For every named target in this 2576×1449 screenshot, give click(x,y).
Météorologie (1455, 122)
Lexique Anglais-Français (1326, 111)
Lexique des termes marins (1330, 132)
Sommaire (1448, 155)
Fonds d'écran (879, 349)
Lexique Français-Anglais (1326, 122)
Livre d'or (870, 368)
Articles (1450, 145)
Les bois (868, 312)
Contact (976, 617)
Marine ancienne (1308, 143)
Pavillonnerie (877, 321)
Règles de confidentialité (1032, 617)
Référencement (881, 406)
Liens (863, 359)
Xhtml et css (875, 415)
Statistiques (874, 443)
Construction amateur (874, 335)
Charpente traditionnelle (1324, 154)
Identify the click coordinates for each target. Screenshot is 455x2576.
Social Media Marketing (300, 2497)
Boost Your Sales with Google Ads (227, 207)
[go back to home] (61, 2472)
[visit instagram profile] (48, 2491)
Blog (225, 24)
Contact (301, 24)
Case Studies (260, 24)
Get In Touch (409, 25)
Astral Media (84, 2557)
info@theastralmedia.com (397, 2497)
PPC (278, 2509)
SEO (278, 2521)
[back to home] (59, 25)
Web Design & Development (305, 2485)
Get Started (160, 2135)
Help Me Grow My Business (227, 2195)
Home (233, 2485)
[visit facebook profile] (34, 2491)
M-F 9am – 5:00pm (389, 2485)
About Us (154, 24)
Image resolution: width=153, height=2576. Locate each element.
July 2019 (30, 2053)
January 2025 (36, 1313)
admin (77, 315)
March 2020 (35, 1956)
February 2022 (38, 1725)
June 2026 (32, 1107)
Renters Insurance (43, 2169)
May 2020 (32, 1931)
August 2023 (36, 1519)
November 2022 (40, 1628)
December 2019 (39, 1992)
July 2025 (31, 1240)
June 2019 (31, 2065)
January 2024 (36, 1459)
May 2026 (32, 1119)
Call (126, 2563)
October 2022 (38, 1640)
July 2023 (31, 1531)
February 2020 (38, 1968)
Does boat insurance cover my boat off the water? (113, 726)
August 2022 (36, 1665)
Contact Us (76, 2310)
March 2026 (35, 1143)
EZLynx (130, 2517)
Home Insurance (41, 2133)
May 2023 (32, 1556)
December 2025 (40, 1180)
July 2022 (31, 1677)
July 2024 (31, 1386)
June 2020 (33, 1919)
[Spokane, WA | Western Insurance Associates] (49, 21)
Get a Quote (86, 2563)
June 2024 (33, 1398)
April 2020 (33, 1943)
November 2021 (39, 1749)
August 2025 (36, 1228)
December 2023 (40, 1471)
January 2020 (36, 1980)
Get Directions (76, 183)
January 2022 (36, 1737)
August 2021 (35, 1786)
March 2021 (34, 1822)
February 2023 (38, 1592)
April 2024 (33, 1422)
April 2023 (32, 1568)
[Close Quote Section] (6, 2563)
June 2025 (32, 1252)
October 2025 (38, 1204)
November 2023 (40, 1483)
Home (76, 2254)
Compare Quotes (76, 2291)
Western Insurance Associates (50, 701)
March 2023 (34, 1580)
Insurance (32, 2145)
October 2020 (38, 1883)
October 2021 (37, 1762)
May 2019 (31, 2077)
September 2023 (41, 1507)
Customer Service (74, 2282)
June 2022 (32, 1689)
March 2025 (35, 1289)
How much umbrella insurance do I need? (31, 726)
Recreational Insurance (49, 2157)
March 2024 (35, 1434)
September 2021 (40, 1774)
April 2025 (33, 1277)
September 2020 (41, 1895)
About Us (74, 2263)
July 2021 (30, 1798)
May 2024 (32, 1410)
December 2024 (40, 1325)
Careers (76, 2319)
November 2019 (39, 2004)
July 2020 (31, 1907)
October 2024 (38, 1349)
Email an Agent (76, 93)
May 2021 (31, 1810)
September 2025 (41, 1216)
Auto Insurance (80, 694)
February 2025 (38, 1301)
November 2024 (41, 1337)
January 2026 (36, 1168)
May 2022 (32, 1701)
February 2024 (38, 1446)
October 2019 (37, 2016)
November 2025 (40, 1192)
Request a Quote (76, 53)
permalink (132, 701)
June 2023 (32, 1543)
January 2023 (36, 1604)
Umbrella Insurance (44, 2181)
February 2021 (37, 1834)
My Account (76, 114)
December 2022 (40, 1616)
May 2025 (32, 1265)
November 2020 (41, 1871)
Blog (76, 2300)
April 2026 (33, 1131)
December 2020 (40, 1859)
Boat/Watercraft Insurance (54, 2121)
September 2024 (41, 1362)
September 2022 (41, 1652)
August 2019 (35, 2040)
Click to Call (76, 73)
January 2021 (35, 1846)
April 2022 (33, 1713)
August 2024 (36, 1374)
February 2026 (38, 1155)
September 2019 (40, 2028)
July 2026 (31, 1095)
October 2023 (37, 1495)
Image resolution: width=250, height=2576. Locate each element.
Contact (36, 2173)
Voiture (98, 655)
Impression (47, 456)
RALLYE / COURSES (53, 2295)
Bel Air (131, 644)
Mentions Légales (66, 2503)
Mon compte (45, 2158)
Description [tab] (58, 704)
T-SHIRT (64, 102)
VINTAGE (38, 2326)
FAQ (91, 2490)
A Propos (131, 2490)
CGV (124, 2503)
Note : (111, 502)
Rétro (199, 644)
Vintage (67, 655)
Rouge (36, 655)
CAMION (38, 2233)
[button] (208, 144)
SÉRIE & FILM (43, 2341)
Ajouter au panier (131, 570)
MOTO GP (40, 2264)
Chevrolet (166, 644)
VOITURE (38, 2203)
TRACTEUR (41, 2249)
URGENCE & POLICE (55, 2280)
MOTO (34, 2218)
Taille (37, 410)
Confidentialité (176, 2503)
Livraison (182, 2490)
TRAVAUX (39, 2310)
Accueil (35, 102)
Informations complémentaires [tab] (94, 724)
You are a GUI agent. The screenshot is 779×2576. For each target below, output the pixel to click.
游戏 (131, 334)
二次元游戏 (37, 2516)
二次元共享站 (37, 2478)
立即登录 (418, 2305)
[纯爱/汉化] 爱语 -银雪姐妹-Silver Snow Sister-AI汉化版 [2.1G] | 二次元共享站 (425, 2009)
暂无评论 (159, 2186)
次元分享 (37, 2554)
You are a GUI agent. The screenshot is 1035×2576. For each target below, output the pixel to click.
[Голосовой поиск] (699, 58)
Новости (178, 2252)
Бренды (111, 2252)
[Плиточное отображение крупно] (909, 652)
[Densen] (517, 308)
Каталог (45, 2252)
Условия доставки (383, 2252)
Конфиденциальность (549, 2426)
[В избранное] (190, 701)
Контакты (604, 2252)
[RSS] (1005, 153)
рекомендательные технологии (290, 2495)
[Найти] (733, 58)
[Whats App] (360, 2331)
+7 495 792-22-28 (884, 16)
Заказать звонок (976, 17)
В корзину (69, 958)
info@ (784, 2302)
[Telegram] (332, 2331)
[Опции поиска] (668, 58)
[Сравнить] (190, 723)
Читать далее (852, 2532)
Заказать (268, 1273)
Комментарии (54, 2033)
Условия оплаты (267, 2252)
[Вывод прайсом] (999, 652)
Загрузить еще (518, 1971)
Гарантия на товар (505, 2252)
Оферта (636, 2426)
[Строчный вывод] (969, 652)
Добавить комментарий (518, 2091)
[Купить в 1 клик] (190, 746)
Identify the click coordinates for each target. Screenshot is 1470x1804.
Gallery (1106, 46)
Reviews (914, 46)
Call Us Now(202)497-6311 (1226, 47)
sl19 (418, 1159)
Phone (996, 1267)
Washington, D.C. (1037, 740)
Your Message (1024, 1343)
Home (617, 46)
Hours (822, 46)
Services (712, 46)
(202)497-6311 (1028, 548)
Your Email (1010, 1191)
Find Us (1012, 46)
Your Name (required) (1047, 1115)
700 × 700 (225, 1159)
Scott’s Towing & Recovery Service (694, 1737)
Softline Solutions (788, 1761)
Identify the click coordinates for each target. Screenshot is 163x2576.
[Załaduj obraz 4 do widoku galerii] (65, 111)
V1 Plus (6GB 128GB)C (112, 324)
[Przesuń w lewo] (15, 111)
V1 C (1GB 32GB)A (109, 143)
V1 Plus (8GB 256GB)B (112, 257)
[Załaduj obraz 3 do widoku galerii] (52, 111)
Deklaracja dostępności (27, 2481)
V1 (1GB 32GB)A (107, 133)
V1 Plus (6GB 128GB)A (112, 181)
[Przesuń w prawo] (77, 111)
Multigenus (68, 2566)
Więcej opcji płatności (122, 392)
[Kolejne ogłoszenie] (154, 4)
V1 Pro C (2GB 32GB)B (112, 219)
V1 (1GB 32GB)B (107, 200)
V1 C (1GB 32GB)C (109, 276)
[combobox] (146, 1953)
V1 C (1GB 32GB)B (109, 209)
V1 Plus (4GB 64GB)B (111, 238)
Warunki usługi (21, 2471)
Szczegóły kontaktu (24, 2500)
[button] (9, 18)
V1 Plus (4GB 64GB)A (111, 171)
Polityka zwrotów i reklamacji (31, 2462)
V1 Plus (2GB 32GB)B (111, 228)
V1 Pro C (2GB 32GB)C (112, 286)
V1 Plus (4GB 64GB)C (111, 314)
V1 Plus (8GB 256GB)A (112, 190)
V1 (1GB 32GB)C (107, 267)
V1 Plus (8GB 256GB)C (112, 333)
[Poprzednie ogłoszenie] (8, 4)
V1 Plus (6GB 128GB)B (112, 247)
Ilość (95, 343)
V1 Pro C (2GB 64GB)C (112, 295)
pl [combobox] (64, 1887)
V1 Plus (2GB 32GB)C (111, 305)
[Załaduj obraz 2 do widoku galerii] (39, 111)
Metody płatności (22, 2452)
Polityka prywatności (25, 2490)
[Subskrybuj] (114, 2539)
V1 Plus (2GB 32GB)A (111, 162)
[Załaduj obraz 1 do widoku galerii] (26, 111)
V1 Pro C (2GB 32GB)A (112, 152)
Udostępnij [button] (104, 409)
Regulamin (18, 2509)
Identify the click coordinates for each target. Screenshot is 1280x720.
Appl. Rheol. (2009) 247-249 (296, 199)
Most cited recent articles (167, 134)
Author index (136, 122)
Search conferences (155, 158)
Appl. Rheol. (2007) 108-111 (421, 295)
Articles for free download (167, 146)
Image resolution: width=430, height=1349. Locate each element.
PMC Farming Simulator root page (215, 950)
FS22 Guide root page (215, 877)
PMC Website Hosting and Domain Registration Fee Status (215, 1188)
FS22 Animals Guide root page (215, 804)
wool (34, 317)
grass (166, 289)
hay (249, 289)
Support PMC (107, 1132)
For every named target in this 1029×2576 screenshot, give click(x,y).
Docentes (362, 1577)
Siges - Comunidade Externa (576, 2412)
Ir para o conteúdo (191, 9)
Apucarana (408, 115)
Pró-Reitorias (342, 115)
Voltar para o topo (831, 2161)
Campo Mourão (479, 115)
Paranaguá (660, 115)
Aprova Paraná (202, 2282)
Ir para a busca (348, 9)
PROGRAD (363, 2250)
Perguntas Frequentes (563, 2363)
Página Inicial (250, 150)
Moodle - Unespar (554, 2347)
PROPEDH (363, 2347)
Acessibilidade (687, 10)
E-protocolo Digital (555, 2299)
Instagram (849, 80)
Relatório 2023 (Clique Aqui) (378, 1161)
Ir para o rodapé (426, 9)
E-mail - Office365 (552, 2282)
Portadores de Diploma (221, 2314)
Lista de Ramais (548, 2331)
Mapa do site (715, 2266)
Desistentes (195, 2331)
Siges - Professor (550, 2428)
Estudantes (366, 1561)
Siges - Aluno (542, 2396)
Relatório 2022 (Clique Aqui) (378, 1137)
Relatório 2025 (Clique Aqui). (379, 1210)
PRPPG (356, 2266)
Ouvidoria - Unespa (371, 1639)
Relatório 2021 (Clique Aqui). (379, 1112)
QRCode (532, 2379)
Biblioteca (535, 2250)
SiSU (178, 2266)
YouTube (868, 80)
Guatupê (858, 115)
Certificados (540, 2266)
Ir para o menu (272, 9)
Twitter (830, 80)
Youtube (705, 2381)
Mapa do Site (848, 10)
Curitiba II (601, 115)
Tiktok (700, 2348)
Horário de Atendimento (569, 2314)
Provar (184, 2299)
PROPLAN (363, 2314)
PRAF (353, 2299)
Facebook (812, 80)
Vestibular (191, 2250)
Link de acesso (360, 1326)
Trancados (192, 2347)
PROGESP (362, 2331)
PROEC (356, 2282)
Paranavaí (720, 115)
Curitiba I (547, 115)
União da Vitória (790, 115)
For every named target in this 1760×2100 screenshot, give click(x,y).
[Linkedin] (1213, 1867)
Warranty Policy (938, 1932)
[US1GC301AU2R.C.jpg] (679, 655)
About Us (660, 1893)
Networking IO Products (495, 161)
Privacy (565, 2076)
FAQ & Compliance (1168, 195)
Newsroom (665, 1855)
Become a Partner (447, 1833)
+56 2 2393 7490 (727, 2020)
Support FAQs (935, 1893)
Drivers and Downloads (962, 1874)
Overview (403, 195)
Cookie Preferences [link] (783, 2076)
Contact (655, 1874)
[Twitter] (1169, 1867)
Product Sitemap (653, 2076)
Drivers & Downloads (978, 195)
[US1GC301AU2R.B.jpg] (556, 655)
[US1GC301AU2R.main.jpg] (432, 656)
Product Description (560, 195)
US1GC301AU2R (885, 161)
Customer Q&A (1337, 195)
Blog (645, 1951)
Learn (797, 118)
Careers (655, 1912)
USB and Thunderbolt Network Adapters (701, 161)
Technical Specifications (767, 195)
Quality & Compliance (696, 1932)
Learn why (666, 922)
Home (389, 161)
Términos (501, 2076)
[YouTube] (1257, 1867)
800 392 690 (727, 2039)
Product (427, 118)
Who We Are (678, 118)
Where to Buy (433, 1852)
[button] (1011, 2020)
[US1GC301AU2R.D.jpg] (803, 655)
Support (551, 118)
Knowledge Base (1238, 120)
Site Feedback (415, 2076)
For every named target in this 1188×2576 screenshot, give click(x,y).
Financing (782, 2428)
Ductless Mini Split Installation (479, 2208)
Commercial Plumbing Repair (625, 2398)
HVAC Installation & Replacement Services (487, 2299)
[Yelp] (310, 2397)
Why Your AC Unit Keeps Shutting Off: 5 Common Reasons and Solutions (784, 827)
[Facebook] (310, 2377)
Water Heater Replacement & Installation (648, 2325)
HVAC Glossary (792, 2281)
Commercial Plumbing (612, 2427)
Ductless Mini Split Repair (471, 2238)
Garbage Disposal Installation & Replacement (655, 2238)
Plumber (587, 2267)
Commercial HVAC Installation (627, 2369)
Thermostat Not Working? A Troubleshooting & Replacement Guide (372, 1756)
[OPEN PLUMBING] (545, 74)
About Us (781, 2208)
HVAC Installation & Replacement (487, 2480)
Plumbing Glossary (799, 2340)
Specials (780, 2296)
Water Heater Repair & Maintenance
⁂
## WHAT TO PRODUCE
Rewrite the entries in the stretch from the line containing "February 2020 (38, 1968)" through the line containing "November 2025 (40, 1192)", putting "Jobs" in place of "Careers" and leaving everything else unchanged.

## SOLUTION TO THIS TASK
February 2020 (38, 1968)
Does boat insurance cover my boat off the water? (113, 726)
August 2022 (36, 1665)
Contact Us (76, 2310)
March 2026 (35, 1143)
EZLynx (130, 2517)
Home Insurance (41, 2133)
May 2023 (32, 1556)
December 2025 (40, 1180)
July 2022 (31, 1677)
July 2024 (31, 1386)
June 2020 (33, 1919)
[Spokane, WA | Western Insurance Associates] (49, 21)
Get a Quote (86, 2563)
June 2024 (33, 1398)
April 2020 (33, 1943)
November 2021 (39, 1749)
August 2025 (36, 1228)
December 2023 (40, 1471)
January 2020 (36, 1980)
Get Directions (76, 183)
January 2022 (36, 1737)
August 2021 (35, 1786)
March 2021 (34, 1822)
February 2023 (38, 1592)
April 2024 (33, 1422)
April 2023 (32, 1568)
[Close Quote Section] (6, 2563)
June 2025 (32, 1252)
October 2025 (38, 1204)
November 2023 (40, 1483)
Home (76, 2254)
Compare Quotes (76, 2291)
Western Insurance Associates (50, 701)
March 2023 (34, 1580)
Insurance (32, 2145)
October 2020 (38, 1883)
October 2021 (37, 1762)
May 2019 (31, 2077)
September 2023 (41, 1507)
Customer Service (74, 2282)
June 2022 (32, 1689)
March 2025 (35, 1289)
How much umbrella insurance do I need? (31, 726)
Recreational Insurance (49, 2157)
March 2024 (35, 1434)
September 2021 (40, 1774)
April 2025 (33, 1277)
September 2020 (41, 1895)
About Us (74, 2263)
July 2021 (30, 1798)
May 2024 (32, 1410)
December 2024 (40, 1325)
Jobs (76, 2319)
November 2019 (39, 2004)
July 2020 (31, 1907)
October 2024 (38, 1349)
Email an Agent (76, 93)
May 2021 (31, 1810)
September 2025 (41, 1216)
Auto Insurance (80, 694)
February 2025 (38, 1301)
November 2024 (41, 1337)
January 2026 (36, 1168)
May 2022 (32, 1701)
February 2024 (38, 1446)
October 2019 (37, 2016)
November 2025 (40, 1192)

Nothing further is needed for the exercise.